Living my Life Taking Care of Dying People, but Never Fully Dealing with Death on My Own
The other day I was laying down thinking about how I just accepted a new position as a Hospice & Palliative RN, and how I was going to be surrounded by death and the devastating aftermath it leaves once it sweeps a room...
I am afraid.
I know what you’re thinking. If I am afraid of death, why on earth would I accept the job? But this is a newly discovered fear; a fear that has crept its way into my life after my father passed away.
It still feels surreal. It still feels unfair. It still hurts like it happened yesterday.
It was February 20th, 2019. I had just packed up my apartment in Michigan and had decided to start a new chapter in my life with my children and fiancée in Florida. So many emotions that day. Leaving my family and best friend, was the hardest part. I was anxious to be in a new place, yet I was excited to have my little family together at last. What was supposed to be an overall happy day for me, was about to take a turn for the worst.
We landed in Ft. Lauderdale and had just left baggage claim. I checked my messages and I had one from my brother. It read
“Hey sis I need to talk to you about something that happened.”
I thought nothing of it honestly. Our ride arrived, I got the boys strapped into their car seats and attempted to process the change that was about to take place in my life. Then my phone rang. It was my brother.
“Something bad happened.”
He was... quiet.
“Pops died.”
Everything after that is a blur. I could hear him talking but I couldn’t make out the words. My heart was in the pit of my stomach, but I could feel it beating as if it was going to burst. And in a sense, it did. My whole body went completely numb. I couldn’t move. This easily became the worst day of my existence.
I hung the phone up and after sitting in silence for what seems like an eternity, it hit me. My daddy was dead. I started screaming. The kids began to cry in the back seat, frightened by my hysterical behavior. But I didn’t care, and I didn’t stop. Junior pulled the car over, and I hopped out. The world was spinning, and I tuned everything and everyone out. It was just me there with this darkness that seemed to strangle me. I wept until I literally could not breathe. I’ve cried myself to sleep what seems like every night since then.
I’ve tried to put this grief in the back of my mind. It’s draining. Exhausting. Almost debilitating to be forced to deal with the pain that’s left behind after you lose someone. But as I embark on my new role as Hospice nurse, I cannot help but think that maybe I’m not ready.
Hospice care focuses on relieving a patient’s symptoms, making sure that they’re comfortable, making sure that the remaining time they have left is meaningful and not spent in any pain or suffering. As a nurse, I have trained myself to put the needs of my patients first. But now, I am in pain. I am suffering; and it is my job to be there for and comfort others in theirs. How am I going to be able to ignore my grief, yet support others in experiencing their own?

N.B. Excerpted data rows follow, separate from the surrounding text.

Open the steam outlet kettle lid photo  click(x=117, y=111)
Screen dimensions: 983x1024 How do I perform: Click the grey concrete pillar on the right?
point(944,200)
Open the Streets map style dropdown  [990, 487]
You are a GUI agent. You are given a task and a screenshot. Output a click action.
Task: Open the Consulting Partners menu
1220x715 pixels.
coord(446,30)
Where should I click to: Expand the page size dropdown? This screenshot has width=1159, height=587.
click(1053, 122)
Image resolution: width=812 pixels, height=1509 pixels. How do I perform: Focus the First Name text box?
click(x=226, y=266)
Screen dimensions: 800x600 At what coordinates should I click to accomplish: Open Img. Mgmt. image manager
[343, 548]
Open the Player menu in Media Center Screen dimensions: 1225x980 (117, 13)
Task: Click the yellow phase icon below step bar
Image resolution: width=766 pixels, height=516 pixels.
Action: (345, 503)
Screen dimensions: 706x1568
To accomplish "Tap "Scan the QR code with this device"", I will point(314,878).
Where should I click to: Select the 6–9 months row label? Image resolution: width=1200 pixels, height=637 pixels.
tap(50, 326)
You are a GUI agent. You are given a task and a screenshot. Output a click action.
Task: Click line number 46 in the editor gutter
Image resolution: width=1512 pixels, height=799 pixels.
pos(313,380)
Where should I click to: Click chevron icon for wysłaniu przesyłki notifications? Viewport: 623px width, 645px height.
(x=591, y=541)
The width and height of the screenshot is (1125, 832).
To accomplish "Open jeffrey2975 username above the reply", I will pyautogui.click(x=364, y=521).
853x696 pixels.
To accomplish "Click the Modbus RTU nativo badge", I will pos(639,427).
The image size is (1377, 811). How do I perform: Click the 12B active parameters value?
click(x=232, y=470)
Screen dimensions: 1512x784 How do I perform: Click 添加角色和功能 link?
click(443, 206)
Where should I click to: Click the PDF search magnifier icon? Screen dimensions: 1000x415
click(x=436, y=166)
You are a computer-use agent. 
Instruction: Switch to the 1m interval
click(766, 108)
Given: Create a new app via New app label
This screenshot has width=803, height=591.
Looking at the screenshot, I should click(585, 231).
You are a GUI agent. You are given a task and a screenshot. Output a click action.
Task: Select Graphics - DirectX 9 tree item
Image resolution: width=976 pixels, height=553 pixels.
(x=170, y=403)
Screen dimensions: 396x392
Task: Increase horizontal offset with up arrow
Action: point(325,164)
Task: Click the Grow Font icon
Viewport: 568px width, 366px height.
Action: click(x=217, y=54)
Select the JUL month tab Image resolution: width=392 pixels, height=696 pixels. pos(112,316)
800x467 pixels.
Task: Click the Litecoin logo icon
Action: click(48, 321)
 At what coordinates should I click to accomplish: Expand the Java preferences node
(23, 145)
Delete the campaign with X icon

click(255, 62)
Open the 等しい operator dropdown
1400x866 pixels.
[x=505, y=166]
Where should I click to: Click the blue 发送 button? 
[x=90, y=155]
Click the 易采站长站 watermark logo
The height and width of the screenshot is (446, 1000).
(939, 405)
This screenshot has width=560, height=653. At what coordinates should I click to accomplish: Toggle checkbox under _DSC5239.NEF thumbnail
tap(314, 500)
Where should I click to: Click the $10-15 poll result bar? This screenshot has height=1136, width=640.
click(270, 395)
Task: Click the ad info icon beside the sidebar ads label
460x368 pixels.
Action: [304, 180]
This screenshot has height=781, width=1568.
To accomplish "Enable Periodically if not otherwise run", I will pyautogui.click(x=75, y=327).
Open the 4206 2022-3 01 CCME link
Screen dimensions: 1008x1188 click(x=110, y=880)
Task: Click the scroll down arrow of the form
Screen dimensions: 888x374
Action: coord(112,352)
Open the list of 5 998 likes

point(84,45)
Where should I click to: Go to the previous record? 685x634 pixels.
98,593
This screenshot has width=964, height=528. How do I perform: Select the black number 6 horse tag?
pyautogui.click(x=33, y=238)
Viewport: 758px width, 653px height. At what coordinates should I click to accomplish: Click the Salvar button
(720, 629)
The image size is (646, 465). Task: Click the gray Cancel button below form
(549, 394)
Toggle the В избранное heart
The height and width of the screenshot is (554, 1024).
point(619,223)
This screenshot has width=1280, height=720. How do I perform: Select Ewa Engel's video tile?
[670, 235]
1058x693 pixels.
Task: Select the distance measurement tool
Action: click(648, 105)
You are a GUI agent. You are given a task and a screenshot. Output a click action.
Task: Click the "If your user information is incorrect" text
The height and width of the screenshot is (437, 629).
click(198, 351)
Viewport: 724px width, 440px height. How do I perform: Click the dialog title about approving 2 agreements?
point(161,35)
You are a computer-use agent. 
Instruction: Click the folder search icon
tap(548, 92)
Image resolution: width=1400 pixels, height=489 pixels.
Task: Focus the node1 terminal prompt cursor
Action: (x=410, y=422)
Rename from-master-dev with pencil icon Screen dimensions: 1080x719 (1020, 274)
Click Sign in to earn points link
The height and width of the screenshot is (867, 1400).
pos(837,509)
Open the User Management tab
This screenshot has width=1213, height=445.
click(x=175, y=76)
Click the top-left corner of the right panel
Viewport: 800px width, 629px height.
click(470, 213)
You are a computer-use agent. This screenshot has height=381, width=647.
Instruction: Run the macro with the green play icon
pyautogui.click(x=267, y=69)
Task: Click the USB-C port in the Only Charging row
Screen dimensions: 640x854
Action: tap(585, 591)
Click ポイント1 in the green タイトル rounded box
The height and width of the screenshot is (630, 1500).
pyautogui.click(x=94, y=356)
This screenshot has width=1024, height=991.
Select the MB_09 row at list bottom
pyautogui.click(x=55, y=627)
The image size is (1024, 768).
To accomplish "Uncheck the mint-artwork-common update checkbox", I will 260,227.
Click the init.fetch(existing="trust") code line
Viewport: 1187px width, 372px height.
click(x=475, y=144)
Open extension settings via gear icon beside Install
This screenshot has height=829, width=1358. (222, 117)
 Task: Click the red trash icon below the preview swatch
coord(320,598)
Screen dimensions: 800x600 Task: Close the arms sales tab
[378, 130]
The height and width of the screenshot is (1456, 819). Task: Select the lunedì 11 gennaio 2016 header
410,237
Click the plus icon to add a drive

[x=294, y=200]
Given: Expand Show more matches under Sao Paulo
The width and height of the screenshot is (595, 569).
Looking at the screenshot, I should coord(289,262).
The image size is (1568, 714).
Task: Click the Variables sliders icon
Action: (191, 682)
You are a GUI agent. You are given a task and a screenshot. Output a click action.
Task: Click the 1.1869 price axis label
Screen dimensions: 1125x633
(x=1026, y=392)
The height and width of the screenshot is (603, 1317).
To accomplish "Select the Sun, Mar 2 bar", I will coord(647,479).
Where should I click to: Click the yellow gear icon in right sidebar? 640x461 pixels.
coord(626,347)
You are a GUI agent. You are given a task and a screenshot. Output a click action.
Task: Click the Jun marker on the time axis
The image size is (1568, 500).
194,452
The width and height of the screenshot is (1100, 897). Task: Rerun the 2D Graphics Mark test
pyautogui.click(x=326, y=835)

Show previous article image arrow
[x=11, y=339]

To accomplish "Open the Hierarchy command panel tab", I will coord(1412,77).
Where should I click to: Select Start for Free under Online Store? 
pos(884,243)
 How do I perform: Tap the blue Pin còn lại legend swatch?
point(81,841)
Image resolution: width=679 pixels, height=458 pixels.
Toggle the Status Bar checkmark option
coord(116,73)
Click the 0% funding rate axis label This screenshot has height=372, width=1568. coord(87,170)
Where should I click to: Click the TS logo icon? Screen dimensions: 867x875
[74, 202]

I am tired of short changing myself. I want to allow myself to be weak and vulnerable, to cry all the tears that I have been keeping bottled up inside of me. I need to feel all the pain that I have been so desperately trying to hide from. I am not okay – and that’s okay. I am only doing myself a disservice if I pretend to be strong all the time. There’s that saying that goes “God gives the hardest battles, to His strongest soldiers” but I am tired of being one of His strongest soldiers. For once, I want my battles to be easy, simple.
And then He spoke to me.
Your battles are hard because you rely on your own understanding. You attempt to handle this alone and carry the pain by yourself when that was never my intention for you. I have never left you, never went anywhere beyond your reach, but you stopped reaching. It is you, daughter, who has forsaken me. And yet, I love you all the same. I desire to be one with you, to make you whole again, to turn your pain into power. But you must allow me to do so. Come talk to me about your troubles like you use to. Surrender your heart to me like you did way back when I filled you with my spirit. It is time for you to release everything that exalts itself against my word. It will only hinder your growth. I know the plans I think towards you, and you know too. It’s time to start acting like it. I chose you; And because I chose you, I have called you. You cannot see what I am cultivating in you now, but one day it will all make sense. But for now, you must trust me. I made you for this.
I have been afraid of what I will feel if I truly allow myself to try and heal from this. Today, I release that fear. I will honor my loss, because I deserve to.
Loss redefines who you are, but maybe it has a purpose. I am hoping that in this, I become closer to the woman God has destined me to be way back in my mother’s womb.
I can do this. And if you’re here, feeling the same way, you can too.